Benar! Aku tidak sendiri di dunia. Mengapa aku tidak memikirkannya? Dan lebih dari itu, aku memiliki TUHAN yang luar biasa, teman-teman, keluarga yang setia. Aku lalu bangkit berdiri dan tersenyum simpul. Setelah memandangi keempat jalan tersebut,aku menundukkan kepala dan sebait doa terucap tanpa kata-kata dalam hatiku. Sambil menegakan badan aku berlari kearah jembatan di sebelah kananku menembus kabut yang menutupnya.
Di kejauhan samar-samar terdengar teriakan sang kakek memperingatkanku, “Hati-hati!! Di depan sana masih banyak persimpangan-persimpangan lainya! Serahkan pada TUHAN untuk menuntun langkahmu!”
Aku terus berlari menembus kabut dengan senyum tersungging karena aku sadar, TUHAN pasti menyertai langkah hidupku.
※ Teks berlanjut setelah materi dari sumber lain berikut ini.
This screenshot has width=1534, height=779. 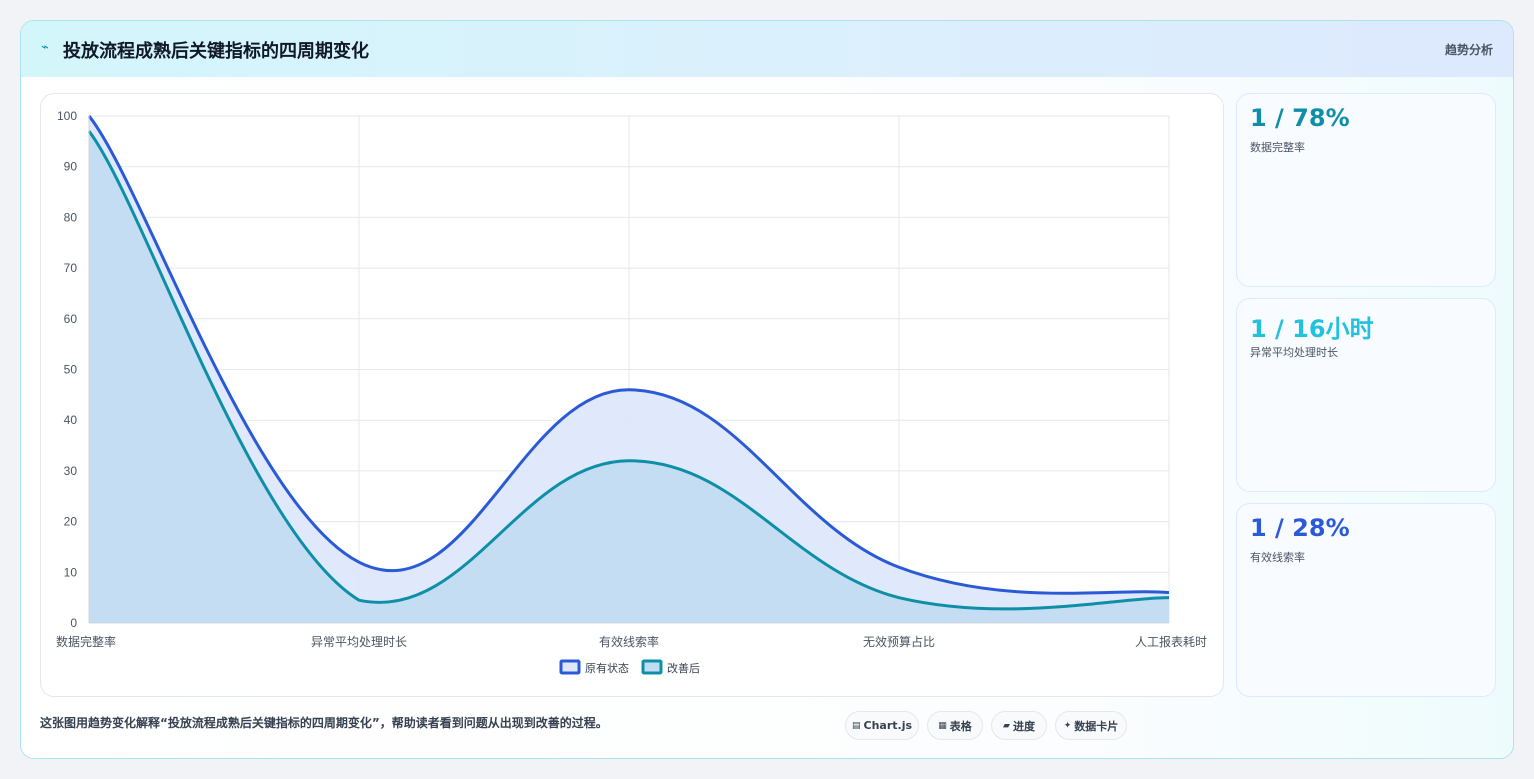 What do you see at coordinates (1278, 558) in the screenshot?
I see `kpi-label: 有效线索率` at bounding box center [1278, 558].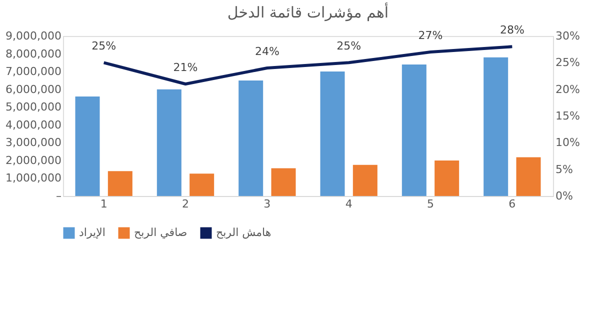 Image resolution: width=614 pixels, height=324 pixels. Describe the element at coordinates (512, 204) in the screenshot. I see `x-tick-label: 6` at that location.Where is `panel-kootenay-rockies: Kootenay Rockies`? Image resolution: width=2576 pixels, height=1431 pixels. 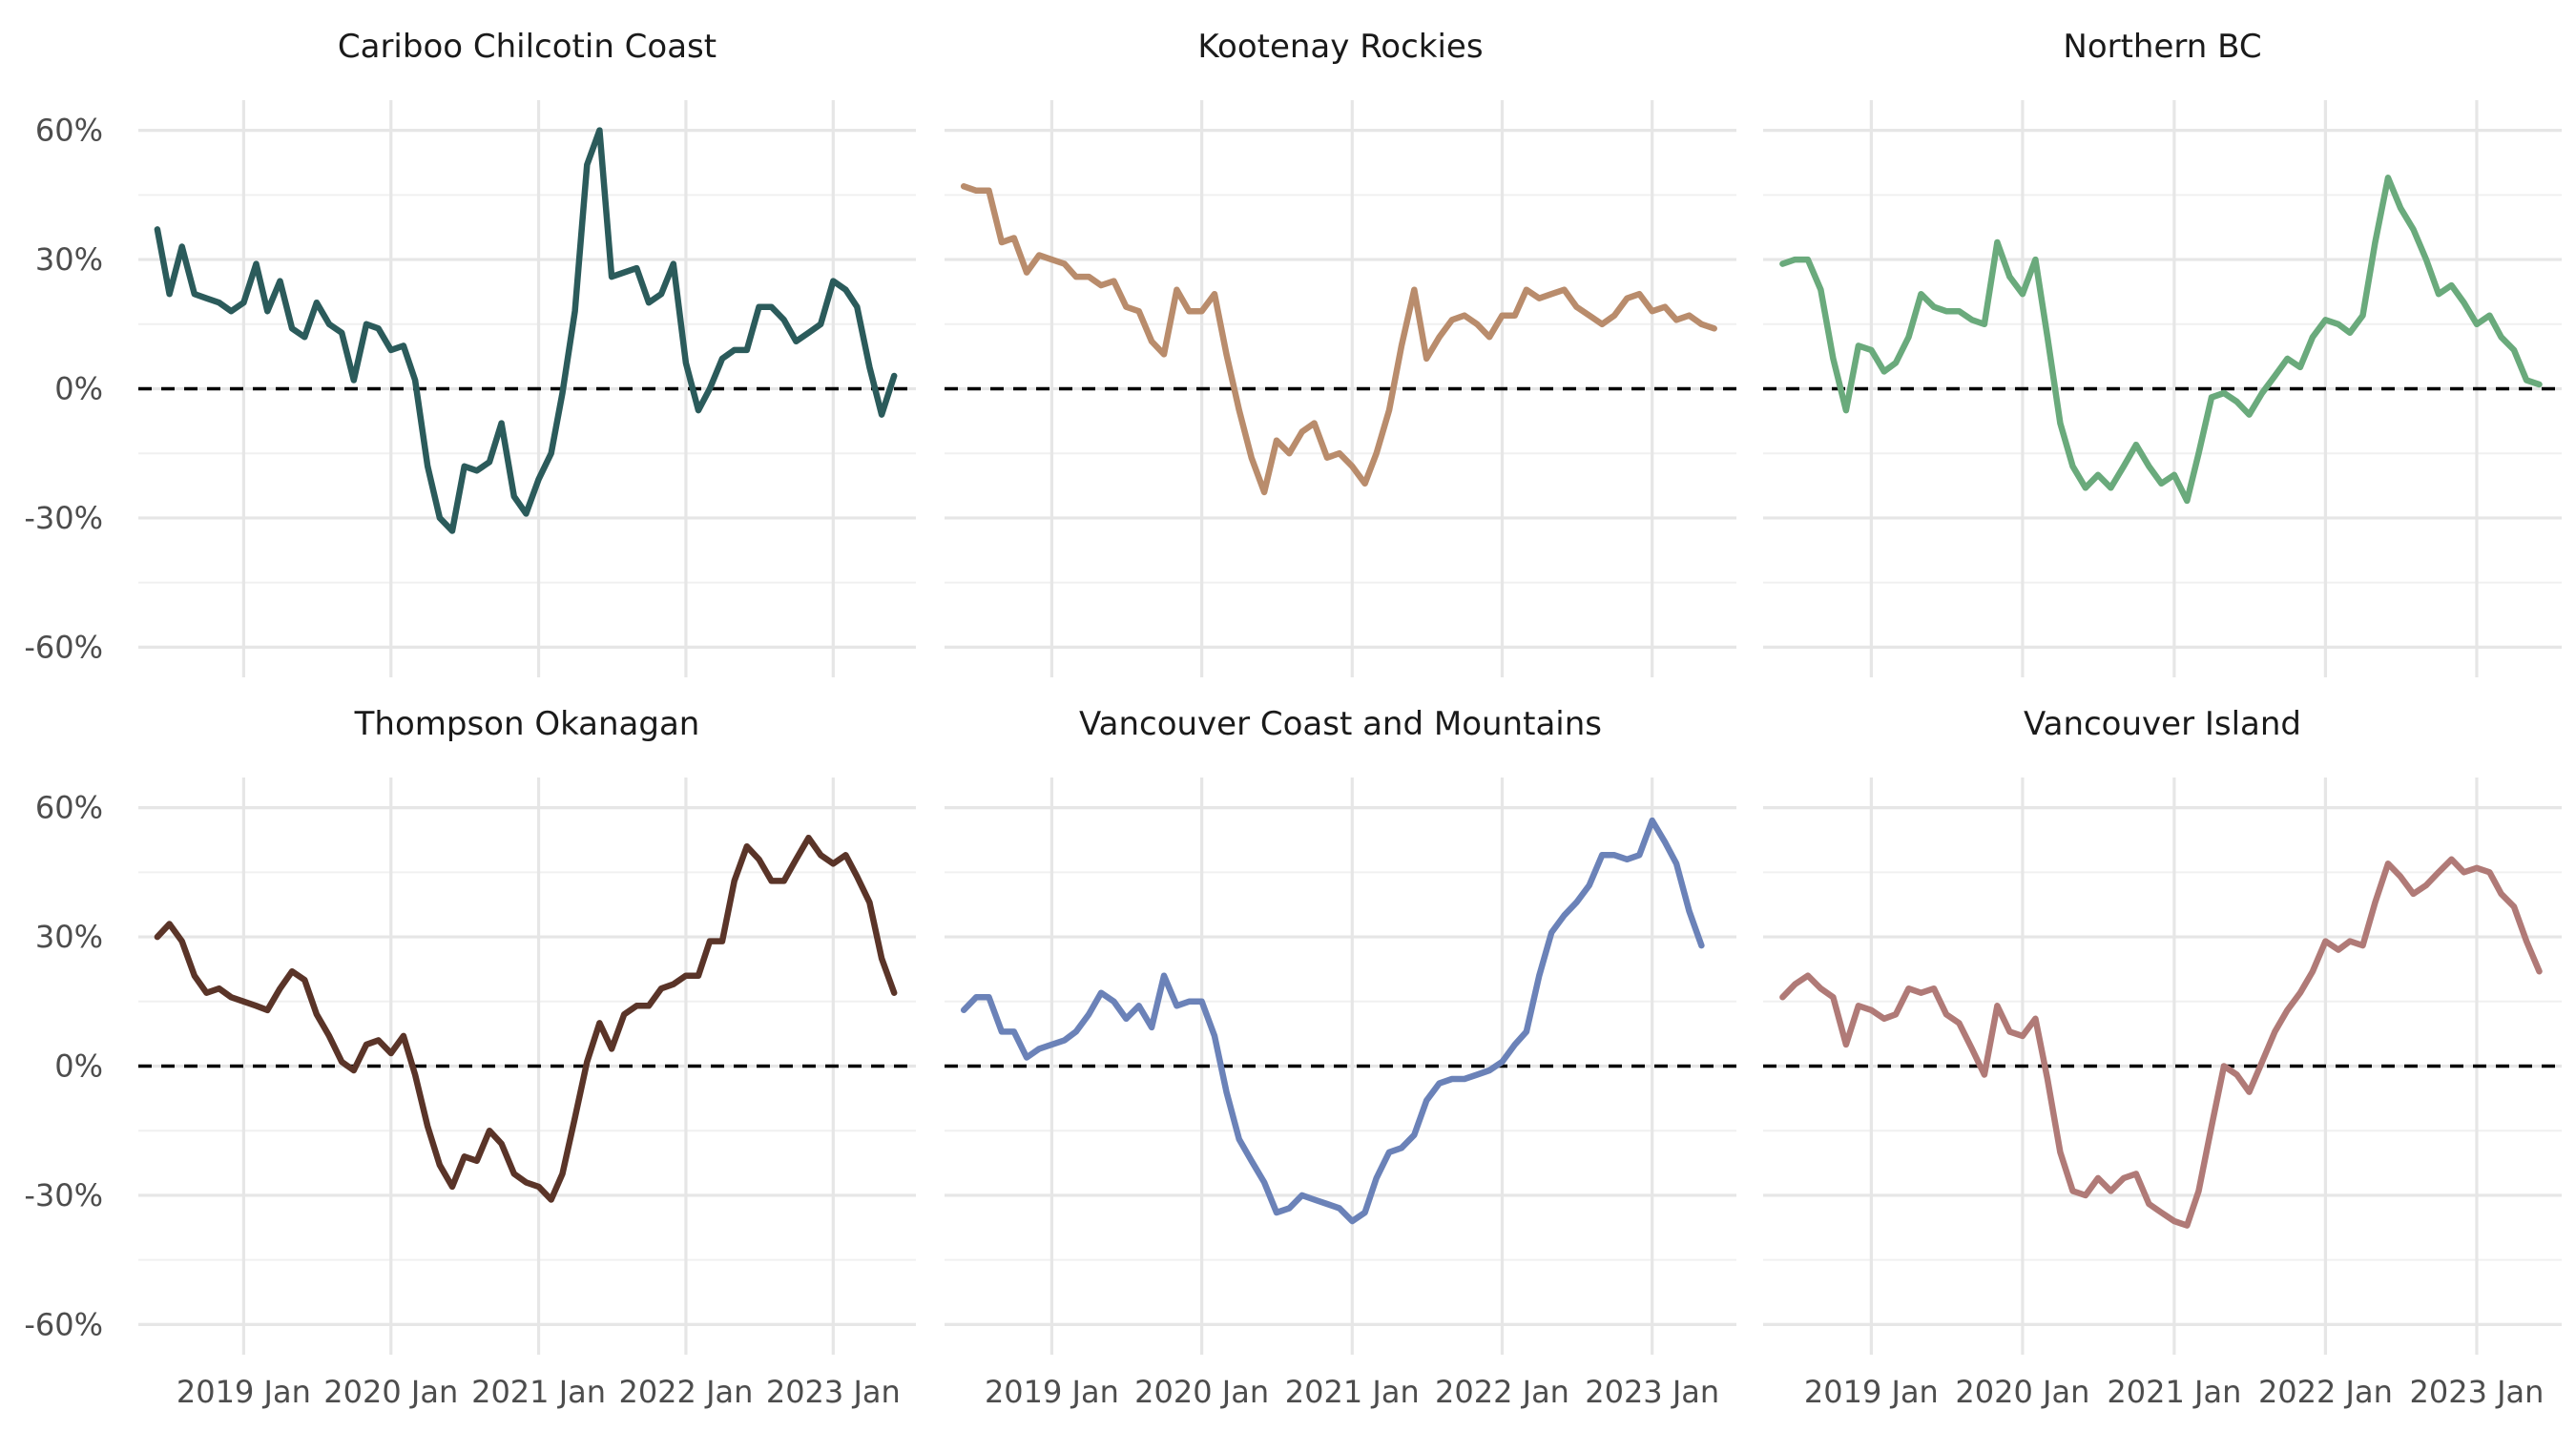
panel-kootenay-rockies: Kootenay Rockies is located at coordinates (1340, 352).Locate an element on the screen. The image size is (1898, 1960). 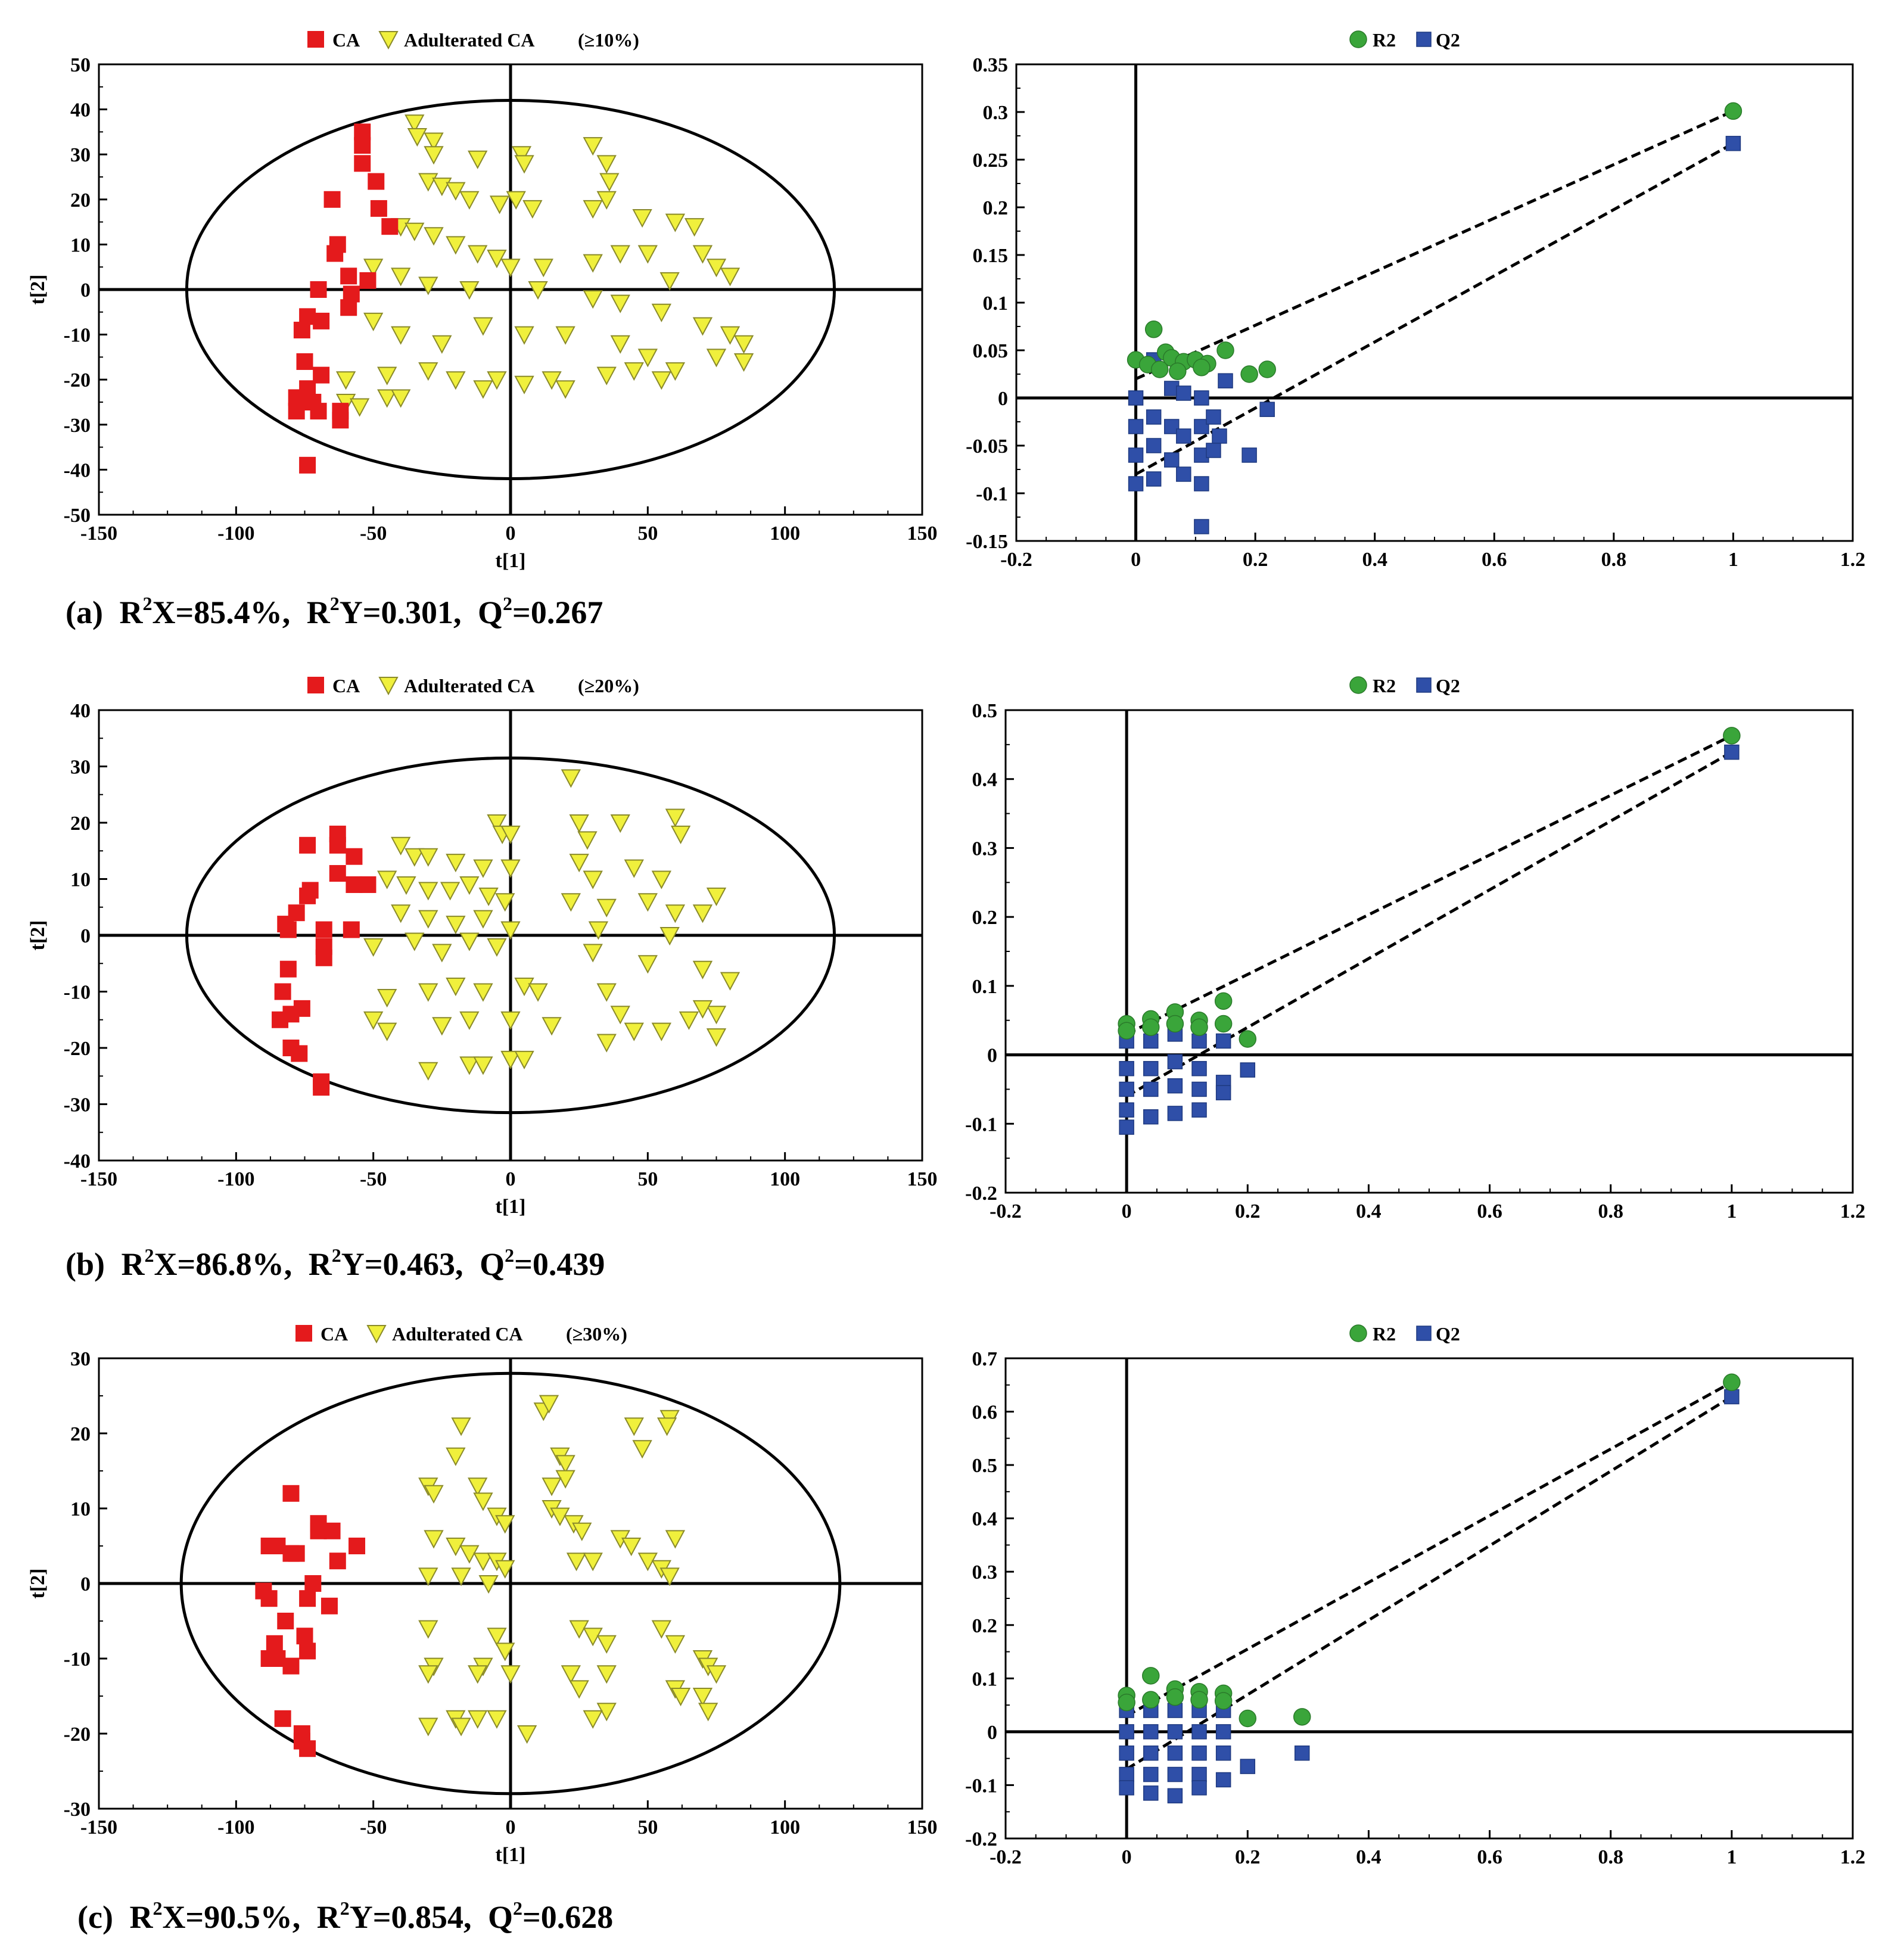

Aku menyadari, di Path of life ini, setiap pilihanmu akan menentukan kearah mana hidupmu berjalan. Membuat pilihan jalan kehidupanmu sangatlah sulit, kadang menimbulkan keraguan, tapi jangan ragu tuk melangkah. Apapun jalan yang kau tempuh buatlah itu menjadi bermakna bersama Seluruh umat manusia.
Life is only travelled once,
Today’s moment become
Tomorrow’s memory….
Enjoy every moment,
Good or bad,
Because the gift of life is life itself…

Path of life, Aku akan membuatmu bermakna sampai aku tiba kepada sang akhir.